The Journal of Neuroscience, July 4, 2007
Methylphenidate Administration to Juvenile Rats Alters Brain Areas Involved in Cognition, Motivated Behaviors, Appetite, and Stress.
Jason D. Gray, 1 Michael Punsoni, 1 Nora E. Tabori, 1 ,3 Jay T. Melton, 1 Victoria Fanslow, 1 Mary J. Ward, 2 Bojana Zupan, 1 David Menzer,1 Jackson Rice, 1 Carrie T. Drake, 1 Russell D. Romeo, 3 Wayne G. Brake, 4 Annelyn Torres-Reveron, 1 and Teresa A. Milner 1 ,3
1 Division of Neurobiology, Department of Neurology and Neuroscience and 2 Department of Pediatrics, Weill-Cornell Medical College, New York, New York 10021, 3 Harold and Margaret Milliken Hatch Laboratory of Neuroendocrinology, The Rockefeller University, New York, New York 10021, and 4 Centre for Studies in Behavioral Neurobiology, Department of Psychology, Concordia University, Montreal, Canada H4B 1R6
Correspondence should be addressed to Dr.

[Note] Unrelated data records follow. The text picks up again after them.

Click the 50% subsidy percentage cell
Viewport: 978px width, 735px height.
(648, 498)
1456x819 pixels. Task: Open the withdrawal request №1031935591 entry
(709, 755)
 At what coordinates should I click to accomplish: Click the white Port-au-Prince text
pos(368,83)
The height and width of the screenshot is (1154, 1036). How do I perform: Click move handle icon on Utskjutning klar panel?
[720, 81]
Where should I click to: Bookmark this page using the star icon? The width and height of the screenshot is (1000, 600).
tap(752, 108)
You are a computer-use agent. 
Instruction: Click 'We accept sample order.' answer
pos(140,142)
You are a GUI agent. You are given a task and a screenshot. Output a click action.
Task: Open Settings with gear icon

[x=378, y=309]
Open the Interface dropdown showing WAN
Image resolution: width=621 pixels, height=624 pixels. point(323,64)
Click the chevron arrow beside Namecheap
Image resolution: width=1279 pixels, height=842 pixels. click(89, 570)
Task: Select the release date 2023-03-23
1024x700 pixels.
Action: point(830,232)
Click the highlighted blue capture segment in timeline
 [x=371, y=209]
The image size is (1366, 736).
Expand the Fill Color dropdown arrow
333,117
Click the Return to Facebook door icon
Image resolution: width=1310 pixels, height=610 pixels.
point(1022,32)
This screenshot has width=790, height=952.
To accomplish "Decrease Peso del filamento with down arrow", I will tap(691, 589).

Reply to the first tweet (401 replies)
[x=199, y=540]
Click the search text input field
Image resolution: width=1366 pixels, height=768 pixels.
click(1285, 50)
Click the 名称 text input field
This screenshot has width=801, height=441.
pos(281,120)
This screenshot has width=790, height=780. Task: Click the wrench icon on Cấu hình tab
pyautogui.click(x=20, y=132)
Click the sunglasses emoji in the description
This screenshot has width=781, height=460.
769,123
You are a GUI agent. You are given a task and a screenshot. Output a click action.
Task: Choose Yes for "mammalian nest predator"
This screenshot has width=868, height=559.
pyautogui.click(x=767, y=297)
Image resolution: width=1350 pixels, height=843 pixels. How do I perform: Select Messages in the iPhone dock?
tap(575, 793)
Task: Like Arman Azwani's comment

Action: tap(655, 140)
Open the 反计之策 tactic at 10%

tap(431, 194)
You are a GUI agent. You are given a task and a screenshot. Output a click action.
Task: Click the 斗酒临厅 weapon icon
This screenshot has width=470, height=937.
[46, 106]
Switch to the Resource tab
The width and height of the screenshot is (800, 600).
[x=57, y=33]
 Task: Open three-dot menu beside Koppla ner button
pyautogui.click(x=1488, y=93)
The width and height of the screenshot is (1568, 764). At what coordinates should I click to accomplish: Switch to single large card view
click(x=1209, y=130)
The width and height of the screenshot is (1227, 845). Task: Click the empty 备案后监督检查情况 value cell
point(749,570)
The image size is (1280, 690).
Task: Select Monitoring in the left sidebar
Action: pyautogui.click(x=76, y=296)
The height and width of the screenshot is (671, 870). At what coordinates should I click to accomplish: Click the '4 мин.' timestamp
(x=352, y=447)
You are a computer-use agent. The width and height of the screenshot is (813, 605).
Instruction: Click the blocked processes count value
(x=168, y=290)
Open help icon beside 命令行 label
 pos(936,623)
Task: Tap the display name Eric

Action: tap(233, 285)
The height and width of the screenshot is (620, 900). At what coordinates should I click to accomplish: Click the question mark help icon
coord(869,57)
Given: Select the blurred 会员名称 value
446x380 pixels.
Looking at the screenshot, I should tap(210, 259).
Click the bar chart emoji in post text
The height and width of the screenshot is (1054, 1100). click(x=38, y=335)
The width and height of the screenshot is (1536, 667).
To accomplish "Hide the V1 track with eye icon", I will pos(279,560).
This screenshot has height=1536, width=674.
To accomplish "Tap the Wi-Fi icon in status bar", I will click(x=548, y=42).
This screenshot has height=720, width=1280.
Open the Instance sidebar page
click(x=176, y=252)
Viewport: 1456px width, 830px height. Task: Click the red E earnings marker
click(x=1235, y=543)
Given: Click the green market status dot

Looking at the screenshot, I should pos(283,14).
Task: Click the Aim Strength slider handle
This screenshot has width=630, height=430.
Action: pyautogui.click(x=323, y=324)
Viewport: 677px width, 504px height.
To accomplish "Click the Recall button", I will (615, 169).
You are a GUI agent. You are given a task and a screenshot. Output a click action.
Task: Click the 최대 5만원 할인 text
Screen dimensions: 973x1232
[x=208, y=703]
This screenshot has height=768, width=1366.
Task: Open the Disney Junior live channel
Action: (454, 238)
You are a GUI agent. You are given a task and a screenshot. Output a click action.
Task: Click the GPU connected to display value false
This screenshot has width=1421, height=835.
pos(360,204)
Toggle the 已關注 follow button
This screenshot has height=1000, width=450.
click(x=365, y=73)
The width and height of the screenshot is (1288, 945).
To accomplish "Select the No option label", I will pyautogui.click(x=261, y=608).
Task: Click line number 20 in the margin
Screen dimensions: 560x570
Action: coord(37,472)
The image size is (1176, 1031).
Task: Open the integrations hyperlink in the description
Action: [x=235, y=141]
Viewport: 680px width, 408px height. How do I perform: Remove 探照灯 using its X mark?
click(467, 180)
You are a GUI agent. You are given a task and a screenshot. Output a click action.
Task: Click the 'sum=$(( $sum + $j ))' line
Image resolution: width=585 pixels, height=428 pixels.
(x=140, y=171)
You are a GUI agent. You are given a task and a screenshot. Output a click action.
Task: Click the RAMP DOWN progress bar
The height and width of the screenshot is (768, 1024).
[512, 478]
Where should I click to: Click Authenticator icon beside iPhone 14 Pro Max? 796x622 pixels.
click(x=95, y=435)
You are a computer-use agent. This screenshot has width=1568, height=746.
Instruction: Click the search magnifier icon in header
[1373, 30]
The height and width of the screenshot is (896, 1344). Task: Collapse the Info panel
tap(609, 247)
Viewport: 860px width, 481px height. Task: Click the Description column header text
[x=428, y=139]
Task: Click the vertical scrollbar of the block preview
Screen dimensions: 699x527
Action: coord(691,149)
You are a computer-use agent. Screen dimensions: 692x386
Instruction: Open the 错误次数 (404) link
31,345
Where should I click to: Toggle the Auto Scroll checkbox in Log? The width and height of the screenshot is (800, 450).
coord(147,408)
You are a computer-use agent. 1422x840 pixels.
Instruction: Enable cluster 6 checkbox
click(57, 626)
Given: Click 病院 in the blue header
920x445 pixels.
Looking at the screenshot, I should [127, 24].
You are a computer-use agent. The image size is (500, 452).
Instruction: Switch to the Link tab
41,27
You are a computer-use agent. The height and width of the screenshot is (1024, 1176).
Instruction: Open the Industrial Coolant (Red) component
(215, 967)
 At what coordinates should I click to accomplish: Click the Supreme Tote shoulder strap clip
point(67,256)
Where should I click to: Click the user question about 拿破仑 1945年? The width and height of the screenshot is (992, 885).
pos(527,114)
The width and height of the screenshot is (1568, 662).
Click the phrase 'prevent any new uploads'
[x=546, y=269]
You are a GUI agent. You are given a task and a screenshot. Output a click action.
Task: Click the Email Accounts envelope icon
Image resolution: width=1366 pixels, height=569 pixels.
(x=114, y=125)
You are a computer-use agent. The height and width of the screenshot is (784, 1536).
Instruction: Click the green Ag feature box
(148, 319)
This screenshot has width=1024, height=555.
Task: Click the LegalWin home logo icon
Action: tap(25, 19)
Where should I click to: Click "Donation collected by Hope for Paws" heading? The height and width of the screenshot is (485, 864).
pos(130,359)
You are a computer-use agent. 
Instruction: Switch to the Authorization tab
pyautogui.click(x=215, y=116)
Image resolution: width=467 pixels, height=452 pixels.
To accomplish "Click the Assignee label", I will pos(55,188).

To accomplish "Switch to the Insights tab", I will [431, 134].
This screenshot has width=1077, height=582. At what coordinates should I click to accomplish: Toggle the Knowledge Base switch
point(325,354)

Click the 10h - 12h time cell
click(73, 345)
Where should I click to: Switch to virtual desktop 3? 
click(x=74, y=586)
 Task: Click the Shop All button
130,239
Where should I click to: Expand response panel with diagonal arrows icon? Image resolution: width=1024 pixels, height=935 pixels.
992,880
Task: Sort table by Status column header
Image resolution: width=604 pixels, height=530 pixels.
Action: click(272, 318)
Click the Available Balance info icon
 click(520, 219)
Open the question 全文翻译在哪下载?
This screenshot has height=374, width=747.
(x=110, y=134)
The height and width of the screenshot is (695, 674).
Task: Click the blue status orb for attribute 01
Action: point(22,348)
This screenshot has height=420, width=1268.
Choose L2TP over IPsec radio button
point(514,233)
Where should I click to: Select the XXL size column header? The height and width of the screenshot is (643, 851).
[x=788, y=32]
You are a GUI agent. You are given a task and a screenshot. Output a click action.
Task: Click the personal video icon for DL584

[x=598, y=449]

Teresa A. Milner, Division of Neurobiology, Weill-Cornell Medical College, 411 East 69th Street, New York, NY 10021. Email: tmilner@mail.med.cornell.edu
Thousands of children receive methylphenidate (MPH; Ritalin) for attention deficit/hyperactivity disorder (ADHD), yet the long-term neurochemical consequences of MPH treatment are unknown. To mimic clinical Ritalin treatment in children, male rats were injected with MPH (5 mg/kg) or vehicle twice daily from postnatal day 7 (PND7)–PND35. At the end of administration (PND35) or in adulthood (PND135), brain sections from littermate pairs were immunocytochemically labeled for neurotransmitters and cytological markers in 16 regions implicated in MPH effects and/or ADHD etiology. At PND35, the medial prefrontal cortex (mPFC) of rats given MPH showed 55% greater immunoreactivity (-ir) for the catecholamine marker tyrosine hydroxylase (TH), 60% more Nissl-stained cells, and 40% less norepinephrine transporter (NET)-ir density. In hippocampal dentate gyrus, MPH-receiving rats showed a 51% decrease in NET-ir density and a 61% expanded distribution of the new-cell marker PSA-NCAM (polysialylated form of neural cell adhesion molecule). In medial striatum, TH-ir decreased by 21%, and in hypothalamus neuropeptide Y-ir increased by 10% in MPH-exposed rats. At PND135, MPH-exposed rats exhibited decreased anxiety in the elevated plus-maze and a trend for decreased TH-ir in the mPFC. Neither PND35 nor PND135 rats showed major structural differences with MPH exposure. These findings suggest that developmental exposure to high therapeutic doses of MPH has short-term effects on select neurotransmitters in brain regions involved in motivated behaviors, cognition, appetite, and stress. Although the observed neuroanatomical changes largely resolve with time, chronic modulation of young brains with MPH may exert effects on brain neurochemistry that modify some behaviors even in adulthood.